Sebastian Goslin
Sebastian Goslin

Reputation: 497

Reading in 54 GB dataset with pandas

Currently trying to get a sample of a very large dataset ~54 gb. However since I know that getting anything larger than 1 gb becomes very inefficient, I only want to read in the first 100k rows. This is what I have so far:

df_chunk = pd.read_csv(r'pol.csv', chunksize=1000000, engine='python')

    chunk_list = []  # append each chunk df here

    # Each chunk is in df format
    for chunk in df_chunk:
        # Once the data filtering is done, append the chunk to list
        chunk_list.append(chunk)

    # concat the list into dataframe
    df_concat = pd.concat(chunk_list)

However running this gives me this error:

 File "path", line 3121, in _get_lines new_rows.append(next(self.data)) _csv.Error: ',' expected after '"'

Changing the engine to C throws a parsing error, and then setting low_memory = False doesn't work with the python engine.
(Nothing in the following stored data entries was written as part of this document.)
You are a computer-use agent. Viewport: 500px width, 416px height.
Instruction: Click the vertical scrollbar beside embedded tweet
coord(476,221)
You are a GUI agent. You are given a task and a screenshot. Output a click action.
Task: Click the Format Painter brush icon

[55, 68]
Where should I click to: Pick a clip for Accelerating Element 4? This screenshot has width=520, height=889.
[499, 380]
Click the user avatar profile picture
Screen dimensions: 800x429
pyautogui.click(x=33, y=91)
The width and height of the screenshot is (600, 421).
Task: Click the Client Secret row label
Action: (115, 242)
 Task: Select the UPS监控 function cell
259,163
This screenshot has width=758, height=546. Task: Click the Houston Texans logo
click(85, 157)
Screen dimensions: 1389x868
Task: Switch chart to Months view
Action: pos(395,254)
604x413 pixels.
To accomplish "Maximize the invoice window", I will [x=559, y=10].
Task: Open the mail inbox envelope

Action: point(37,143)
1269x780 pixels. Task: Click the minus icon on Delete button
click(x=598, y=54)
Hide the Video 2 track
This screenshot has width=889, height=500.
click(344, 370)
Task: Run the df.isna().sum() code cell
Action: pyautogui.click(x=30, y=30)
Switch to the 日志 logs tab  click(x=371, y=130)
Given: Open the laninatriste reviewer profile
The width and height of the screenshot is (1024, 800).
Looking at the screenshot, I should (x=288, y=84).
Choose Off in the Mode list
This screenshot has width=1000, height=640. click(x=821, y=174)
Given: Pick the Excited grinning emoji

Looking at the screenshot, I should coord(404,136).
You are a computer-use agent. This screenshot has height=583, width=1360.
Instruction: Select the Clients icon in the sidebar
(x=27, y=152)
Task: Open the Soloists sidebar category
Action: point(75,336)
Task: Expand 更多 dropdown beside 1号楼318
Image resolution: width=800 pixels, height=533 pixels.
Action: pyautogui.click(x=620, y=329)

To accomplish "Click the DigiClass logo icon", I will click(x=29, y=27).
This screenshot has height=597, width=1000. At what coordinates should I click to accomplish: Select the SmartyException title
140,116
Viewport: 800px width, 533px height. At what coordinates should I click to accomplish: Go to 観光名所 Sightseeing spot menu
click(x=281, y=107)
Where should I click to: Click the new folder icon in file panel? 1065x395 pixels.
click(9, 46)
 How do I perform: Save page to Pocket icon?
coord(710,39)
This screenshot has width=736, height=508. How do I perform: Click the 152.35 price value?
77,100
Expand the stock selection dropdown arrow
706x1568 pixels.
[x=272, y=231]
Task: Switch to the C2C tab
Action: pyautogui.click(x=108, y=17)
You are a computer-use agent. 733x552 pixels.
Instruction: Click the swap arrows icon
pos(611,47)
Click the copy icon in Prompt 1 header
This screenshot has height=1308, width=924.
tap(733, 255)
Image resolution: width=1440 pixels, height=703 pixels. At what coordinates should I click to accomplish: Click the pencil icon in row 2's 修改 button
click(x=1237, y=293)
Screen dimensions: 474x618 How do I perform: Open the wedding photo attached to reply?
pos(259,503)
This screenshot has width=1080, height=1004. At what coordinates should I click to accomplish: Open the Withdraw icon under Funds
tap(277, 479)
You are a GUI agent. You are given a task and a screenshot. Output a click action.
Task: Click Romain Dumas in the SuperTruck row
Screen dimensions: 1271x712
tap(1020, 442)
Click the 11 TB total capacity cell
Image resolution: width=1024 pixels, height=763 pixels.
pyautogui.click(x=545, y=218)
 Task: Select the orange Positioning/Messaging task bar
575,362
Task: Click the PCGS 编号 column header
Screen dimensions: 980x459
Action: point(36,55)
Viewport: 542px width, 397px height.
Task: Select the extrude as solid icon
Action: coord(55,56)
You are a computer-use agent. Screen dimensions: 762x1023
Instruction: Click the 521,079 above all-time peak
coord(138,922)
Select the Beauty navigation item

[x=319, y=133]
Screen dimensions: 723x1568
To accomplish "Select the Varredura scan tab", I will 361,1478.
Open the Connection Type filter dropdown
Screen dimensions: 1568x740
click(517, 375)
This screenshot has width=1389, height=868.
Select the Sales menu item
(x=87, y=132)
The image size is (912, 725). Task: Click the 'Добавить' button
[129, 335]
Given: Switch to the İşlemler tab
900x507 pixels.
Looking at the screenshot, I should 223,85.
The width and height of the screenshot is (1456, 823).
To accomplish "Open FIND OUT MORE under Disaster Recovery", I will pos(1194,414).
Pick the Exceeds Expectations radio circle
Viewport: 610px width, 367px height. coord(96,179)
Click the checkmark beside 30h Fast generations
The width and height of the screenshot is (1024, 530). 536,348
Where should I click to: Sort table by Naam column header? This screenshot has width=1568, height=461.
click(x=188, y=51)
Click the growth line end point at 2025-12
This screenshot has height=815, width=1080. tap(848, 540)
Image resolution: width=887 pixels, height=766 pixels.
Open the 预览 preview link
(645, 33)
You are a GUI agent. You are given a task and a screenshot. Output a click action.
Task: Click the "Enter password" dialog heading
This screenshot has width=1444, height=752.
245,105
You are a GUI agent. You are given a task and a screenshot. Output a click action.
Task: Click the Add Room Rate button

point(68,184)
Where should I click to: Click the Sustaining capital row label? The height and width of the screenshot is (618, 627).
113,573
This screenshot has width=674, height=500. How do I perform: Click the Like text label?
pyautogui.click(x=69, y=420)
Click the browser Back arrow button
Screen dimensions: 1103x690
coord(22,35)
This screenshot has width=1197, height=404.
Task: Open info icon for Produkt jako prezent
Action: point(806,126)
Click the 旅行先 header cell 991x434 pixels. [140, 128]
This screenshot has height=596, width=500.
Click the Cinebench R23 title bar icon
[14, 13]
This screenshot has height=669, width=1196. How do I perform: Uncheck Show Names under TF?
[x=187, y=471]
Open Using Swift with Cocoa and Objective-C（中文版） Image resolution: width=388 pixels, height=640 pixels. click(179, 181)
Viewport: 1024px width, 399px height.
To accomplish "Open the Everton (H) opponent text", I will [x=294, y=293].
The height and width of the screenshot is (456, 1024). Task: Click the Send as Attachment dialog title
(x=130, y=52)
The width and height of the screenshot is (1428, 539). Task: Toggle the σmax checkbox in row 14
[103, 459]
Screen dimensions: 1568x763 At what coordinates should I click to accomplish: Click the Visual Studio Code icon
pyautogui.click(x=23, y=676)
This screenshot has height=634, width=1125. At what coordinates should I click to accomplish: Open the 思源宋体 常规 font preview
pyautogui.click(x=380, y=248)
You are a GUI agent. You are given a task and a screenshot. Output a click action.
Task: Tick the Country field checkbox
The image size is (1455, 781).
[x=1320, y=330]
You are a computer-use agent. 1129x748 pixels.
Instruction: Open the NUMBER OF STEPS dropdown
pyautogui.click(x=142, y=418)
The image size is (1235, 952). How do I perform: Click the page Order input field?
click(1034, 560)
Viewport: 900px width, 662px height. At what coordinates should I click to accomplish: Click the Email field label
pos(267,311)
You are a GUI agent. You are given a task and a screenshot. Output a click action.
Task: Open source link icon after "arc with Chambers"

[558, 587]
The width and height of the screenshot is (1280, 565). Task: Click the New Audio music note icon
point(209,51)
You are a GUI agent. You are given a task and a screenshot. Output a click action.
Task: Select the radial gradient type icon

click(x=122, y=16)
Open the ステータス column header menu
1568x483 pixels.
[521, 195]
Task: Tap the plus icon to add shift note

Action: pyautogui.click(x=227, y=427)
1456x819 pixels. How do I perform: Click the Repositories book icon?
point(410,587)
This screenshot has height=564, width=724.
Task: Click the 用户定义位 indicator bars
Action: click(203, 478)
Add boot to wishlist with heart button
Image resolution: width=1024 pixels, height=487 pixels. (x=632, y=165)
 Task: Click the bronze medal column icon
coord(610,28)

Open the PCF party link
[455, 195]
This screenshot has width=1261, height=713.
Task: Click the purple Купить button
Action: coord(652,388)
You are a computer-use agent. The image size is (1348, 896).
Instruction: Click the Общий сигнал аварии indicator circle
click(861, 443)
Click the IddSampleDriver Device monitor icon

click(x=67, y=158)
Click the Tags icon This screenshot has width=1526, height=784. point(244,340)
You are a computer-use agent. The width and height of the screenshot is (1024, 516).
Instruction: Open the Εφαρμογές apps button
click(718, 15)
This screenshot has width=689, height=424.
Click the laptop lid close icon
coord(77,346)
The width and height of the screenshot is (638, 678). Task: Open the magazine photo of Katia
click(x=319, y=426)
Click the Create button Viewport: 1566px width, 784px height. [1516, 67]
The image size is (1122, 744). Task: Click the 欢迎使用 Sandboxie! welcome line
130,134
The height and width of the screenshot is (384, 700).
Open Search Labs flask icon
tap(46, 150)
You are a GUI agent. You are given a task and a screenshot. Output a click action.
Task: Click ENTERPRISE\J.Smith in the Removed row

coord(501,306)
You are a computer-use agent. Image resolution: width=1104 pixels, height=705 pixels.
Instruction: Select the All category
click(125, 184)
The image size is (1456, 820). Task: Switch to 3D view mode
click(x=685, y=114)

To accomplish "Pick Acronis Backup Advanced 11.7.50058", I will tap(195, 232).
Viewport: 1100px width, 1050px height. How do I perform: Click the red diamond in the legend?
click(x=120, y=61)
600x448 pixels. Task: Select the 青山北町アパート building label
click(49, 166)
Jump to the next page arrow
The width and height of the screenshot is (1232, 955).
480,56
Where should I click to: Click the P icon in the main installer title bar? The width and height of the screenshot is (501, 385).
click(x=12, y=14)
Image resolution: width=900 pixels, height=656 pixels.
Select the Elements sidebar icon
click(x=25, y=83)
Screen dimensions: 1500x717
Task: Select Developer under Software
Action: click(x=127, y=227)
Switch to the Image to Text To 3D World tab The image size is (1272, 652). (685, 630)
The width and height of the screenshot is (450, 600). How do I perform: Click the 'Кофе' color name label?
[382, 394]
Also setting setting error_bad_lines= True skips way to many rows from the dataset.

I just need a small chunk of the dataset to work with but its extremely hard to even get just that.

Upvotes: 0

Views: 160

Answers (1)

ilmiacs
ilmiacs

Reputation: 2576

There seems to be some formatting issues in your big CSV. I suggest you first make a smaller file with just a fraction of the data and inspect that manually for the formatting issues: They need to be fixed in order to be parsed successfully. To extract some portion, do

with open('pol.csv') as f:
    with open('pol_part.csv','w') as g:
        for i in range(1000): # replace 1000 with 100000 when ready
            g.write(f.readline())

Upvotes: 2

Related Questions